Qui di seguito riportiamo alcuni dati forniti da 100000 Ripartenze per evidenziare l’impatto economico e sociale derivante da chiusure delle attività imprenditoriali e professionali:

“IL CONTESTO
In Italia chiudono fino a 100mila imprese l’anno.
L’effetto combinato del Covid e del crollo dei consumi ha toccato i picchi più alti nel 2020, si stima la chiusura di circa 390.000 imprese (240mila a causa della pandemia), neanche lontanamente compensata dalle 85mila nuove aperture (dati Confindustria).
Il 2025 ha segnato il terzo anno consecutivo di crescita delle insolvenze aziendali, con un incremento di circa il 10% rispetto al 2024, mentre aumentano anche le procedure di ristrutturazione del debito e gli strumenti di prevenzione della crisi. Le regioni più colpite sono l’Emilia Romagna ed il Lazio (dati combinati CERVED e CRIBIS).

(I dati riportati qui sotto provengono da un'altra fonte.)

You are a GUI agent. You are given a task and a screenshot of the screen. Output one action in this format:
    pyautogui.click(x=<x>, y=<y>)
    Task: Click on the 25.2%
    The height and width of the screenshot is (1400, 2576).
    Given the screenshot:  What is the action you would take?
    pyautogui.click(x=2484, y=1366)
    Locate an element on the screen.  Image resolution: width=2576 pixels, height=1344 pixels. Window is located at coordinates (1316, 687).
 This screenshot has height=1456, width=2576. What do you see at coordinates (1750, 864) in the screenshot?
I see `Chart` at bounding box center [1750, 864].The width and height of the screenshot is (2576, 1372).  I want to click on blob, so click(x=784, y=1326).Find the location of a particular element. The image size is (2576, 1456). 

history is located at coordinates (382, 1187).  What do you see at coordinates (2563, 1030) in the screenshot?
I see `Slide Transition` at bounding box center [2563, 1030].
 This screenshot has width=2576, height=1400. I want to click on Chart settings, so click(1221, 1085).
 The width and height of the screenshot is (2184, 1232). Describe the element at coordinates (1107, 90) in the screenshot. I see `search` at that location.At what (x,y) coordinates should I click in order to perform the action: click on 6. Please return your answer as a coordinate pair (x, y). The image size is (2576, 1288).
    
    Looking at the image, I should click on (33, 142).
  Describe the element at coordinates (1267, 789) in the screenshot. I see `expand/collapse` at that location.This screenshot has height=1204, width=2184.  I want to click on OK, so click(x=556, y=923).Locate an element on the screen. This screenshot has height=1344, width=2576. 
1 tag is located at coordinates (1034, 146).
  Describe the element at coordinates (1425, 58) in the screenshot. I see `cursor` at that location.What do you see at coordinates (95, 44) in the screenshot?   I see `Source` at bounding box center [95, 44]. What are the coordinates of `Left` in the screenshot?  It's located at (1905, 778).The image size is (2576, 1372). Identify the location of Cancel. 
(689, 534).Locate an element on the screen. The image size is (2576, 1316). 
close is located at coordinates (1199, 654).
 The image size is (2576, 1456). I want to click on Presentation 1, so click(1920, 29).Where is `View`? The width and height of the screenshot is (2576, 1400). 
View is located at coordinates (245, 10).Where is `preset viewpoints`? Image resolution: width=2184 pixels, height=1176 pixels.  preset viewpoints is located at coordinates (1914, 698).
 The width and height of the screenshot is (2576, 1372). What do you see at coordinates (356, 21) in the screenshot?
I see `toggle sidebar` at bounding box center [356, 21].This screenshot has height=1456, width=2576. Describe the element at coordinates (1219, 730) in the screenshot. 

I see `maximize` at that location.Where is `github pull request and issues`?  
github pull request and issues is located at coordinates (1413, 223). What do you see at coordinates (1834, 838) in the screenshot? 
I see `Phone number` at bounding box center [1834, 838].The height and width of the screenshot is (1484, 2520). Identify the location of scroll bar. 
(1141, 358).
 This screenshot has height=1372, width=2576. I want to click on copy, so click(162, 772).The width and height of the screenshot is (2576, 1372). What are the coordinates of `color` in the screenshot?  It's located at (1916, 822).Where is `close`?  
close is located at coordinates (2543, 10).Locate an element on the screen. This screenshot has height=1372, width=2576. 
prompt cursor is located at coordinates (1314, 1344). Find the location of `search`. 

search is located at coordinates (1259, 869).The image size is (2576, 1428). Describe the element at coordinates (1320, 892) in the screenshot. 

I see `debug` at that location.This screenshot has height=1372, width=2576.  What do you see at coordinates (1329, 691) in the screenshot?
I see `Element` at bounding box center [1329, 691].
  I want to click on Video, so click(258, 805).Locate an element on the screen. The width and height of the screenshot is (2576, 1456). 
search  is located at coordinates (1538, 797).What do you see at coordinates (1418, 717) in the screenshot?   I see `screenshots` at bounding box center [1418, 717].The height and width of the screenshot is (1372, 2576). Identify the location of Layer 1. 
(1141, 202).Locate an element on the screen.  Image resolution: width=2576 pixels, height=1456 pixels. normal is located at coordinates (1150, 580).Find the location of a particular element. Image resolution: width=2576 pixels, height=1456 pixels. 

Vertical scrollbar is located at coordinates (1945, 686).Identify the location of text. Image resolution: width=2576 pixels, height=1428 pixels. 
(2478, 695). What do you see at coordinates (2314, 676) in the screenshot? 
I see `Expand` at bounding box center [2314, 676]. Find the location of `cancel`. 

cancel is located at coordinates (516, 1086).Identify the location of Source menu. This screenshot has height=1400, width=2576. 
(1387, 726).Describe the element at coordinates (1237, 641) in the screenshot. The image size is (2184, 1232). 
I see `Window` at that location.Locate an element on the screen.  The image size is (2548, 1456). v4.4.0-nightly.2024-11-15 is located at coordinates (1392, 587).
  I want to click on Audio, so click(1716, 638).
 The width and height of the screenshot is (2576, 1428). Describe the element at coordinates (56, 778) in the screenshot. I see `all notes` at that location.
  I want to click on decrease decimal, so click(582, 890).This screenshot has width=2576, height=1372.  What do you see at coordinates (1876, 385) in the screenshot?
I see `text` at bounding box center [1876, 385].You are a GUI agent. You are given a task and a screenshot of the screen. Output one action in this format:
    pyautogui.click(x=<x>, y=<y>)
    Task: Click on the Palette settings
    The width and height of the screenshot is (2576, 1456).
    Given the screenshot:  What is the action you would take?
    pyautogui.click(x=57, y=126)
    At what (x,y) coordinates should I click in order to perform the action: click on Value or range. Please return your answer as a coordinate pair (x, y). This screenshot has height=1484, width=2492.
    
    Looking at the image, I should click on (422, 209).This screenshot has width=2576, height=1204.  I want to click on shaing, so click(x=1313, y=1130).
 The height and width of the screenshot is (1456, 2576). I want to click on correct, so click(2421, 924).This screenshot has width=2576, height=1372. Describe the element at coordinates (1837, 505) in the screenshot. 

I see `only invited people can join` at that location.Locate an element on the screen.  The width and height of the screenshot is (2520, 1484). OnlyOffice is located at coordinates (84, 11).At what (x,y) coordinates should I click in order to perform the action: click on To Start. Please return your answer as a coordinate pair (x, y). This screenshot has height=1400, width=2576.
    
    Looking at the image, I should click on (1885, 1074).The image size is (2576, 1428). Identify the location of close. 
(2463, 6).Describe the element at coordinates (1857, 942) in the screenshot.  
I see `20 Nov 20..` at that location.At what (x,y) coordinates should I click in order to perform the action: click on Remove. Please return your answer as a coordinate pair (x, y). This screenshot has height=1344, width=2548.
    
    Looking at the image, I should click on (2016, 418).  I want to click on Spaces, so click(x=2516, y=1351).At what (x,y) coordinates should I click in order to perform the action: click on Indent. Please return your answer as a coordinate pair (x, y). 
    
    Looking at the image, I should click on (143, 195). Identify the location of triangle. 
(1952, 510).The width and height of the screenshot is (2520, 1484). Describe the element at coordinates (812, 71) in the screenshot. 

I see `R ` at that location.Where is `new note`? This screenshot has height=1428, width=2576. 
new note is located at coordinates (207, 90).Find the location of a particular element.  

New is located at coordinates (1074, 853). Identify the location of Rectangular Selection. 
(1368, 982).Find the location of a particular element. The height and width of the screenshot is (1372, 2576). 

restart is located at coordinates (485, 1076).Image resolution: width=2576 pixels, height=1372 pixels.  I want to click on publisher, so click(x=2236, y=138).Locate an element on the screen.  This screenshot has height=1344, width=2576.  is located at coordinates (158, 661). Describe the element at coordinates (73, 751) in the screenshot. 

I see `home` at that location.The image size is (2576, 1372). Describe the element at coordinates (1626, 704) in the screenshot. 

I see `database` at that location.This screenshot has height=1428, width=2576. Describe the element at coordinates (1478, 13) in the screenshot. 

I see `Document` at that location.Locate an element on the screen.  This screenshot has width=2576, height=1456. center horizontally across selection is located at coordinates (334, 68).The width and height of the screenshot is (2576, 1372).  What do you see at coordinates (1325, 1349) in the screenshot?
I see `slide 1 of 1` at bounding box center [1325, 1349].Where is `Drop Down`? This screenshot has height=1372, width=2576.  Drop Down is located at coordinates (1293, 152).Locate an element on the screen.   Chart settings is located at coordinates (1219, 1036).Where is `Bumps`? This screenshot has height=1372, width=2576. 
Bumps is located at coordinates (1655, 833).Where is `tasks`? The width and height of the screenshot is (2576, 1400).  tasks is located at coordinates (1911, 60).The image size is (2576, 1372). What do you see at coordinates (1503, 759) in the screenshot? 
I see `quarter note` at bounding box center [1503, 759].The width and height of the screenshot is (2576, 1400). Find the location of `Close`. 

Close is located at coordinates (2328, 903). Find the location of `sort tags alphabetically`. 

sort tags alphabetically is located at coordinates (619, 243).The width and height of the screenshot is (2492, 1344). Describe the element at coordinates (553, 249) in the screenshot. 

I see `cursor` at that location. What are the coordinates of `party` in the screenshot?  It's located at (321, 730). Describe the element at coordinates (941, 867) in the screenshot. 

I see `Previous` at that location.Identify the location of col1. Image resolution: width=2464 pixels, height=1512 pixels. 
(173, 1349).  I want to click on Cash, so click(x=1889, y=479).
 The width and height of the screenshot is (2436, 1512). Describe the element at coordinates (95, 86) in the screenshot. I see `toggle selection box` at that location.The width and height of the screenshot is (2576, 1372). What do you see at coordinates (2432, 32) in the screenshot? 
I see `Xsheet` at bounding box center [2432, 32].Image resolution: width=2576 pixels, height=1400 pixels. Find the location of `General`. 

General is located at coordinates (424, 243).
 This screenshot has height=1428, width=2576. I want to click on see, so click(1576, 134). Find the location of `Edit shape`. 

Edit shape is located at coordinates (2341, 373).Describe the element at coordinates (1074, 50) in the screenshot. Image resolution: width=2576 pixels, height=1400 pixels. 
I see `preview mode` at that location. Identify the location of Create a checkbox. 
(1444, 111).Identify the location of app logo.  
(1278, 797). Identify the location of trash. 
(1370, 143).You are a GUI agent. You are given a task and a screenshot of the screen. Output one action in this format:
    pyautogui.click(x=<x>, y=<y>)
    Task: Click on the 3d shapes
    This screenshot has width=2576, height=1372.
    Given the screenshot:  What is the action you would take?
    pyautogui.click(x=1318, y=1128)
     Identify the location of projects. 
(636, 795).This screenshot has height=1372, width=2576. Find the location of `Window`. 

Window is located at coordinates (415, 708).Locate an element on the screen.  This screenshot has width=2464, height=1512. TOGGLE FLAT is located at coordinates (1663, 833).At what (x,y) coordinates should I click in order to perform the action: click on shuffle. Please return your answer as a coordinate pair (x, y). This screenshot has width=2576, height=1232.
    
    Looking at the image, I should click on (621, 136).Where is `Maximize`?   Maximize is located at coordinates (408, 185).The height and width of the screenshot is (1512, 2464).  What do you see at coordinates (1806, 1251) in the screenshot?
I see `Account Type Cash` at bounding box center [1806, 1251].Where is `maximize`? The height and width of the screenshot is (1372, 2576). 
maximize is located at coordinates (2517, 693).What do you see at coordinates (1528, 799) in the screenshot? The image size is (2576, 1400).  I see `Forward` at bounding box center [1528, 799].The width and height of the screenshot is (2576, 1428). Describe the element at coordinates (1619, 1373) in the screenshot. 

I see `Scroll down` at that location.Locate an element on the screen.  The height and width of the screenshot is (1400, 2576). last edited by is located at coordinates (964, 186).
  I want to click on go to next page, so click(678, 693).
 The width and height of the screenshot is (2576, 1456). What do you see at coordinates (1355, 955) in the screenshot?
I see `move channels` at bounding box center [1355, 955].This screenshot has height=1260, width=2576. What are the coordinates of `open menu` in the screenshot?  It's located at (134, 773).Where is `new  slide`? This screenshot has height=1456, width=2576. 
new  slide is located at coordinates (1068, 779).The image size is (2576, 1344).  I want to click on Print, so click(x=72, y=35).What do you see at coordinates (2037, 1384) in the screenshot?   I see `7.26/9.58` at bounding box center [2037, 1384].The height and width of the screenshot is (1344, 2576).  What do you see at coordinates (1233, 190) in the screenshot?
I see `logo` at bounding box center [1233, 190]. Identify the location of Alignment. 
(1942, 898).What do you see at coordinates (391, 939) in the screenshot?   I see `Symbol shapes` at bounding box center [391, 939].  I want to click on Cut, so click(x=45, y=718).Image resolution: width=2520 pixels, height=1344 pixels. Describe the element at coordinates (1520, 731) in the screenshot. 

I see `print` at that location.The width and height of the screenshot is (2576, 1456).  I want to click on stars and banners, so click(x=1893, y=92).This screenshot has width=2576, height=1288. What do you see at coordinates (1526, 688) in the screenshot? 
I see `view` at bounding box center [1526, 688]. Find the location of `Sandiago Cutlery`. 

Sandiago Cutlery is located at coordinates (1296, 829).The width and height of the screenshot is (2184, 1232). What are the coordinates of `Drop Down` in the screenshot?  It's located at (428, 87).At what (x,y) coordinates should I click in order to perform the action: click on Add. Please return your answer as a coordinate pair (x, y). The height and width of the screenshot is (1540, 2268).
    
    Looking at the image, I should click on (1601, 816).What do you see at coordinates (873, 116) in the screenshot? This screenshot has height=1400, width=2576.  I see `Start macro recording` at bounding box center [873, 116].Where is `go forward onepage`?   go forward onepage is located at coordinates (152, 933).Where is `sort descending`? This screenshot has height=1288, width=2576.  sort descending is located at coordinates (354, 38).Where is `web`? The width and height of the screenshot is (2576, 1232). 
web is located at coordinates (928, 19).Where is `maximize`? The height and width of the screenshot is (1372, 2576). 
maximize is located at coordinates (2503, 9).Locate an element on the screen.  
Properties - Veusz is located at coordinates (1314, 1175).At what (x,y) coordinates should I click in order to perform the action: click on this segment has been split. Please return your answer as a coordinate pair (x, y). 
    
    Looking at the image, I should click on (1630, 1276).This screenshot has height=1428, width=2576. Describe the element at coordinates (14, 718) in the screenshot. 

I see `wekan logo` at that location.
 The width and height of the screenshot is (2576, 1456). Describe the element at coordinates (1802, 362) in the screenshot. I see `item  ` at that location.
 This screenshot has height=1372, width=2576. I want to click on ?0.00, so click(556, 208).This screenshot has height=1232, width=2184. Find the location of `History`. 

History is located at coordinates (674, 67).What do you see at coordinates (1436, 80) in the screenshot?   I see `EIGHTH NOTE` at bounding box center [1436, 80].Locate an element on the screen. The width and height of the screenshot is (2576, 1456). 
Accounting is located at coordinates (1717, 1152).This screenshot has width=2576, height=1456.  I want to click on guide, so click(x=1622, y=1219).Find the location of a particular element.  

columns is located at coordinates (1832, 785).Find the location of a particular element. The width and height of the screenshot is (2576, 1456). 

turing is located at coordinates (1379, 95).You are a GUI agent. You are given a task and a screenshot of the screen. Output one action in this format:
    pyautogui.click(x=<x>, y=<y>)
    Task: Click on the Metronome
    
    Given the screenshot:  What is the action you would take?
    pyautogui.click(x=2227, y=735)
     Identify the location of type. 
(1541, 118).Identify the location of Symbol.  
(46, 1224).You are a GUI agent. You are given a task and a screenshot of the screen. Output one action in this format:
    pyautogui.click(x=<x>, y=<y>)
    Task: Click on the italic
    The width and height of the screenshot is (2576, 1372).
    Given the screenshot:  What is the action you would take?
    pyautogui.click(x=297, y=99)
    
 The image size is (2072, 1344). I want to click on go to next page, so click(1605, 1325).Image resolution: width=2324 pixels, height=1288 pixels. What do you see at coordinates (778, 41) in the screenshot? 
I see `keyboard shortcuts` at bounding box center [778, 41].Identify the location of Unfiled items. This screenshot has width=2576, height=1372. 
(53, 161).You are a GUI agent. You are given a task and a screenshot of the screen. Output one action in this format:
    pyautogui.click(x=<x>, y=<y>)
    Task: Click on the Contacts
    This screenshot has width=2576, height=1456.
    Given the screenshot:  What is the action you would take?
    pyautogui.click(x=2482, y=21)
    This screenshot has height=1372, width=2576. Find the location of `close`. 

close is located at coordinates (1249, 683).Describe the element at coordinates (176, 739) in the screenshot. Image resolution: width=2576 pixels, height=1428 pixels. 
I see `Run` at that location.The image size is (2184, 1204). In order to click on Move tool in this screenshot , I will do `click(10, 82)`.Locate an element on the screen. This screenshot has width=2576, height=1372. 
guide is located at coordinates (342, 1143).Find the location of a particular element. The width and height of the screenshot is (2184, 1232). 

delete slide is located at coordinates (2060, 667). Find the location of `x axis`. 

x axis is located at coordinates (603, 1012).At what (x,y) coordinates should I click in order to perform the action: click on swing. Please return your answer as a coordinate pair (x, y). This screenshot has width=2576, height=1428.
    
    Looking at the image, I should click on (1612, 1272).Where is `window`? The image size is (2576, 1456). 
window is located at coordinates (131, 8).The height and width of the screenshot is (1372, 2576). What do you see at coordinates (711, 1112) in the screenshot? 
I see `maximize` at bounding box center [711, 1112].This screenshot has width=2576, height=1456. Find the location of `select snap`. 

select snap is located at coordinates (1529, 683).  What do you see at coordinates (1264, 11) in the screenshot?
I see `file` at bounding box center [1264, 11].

I più vulnerabili sono i liberi professionisti, che non dispongono delle tutele previste per i lavoratori. A seguire e le piccole e medie imprese che non hanno la forza e la struttura per reagire come quelle di grandi dimensioni, ma rappresentano il 41% del fatturato del paese e un terzo degli occupati.
L’EFFETTO DOMINO
Uno studio realizzato da Early Warning Europe, stima l’effetto domino di ricaduta di costi del fallimento di una micro-impresa in circa 200.000 euro (fra creditori, clienti e fornitori, tesoreria pubblica, tasse perse, aumento dei costi sociali come indennità di disoccupazione, indennità di alloggio, sussidi per la povertà e persino costi sanitari).
In Italia le aziende che chiudono sono più piccole, con una base media di 100.000 cessazioni di attività l’anno. Volendo rimanere conservativi, se riduciamo l’importo a 50.000 euro, l’impatto totale sull’economia è di 5 miliardi di euro annui.”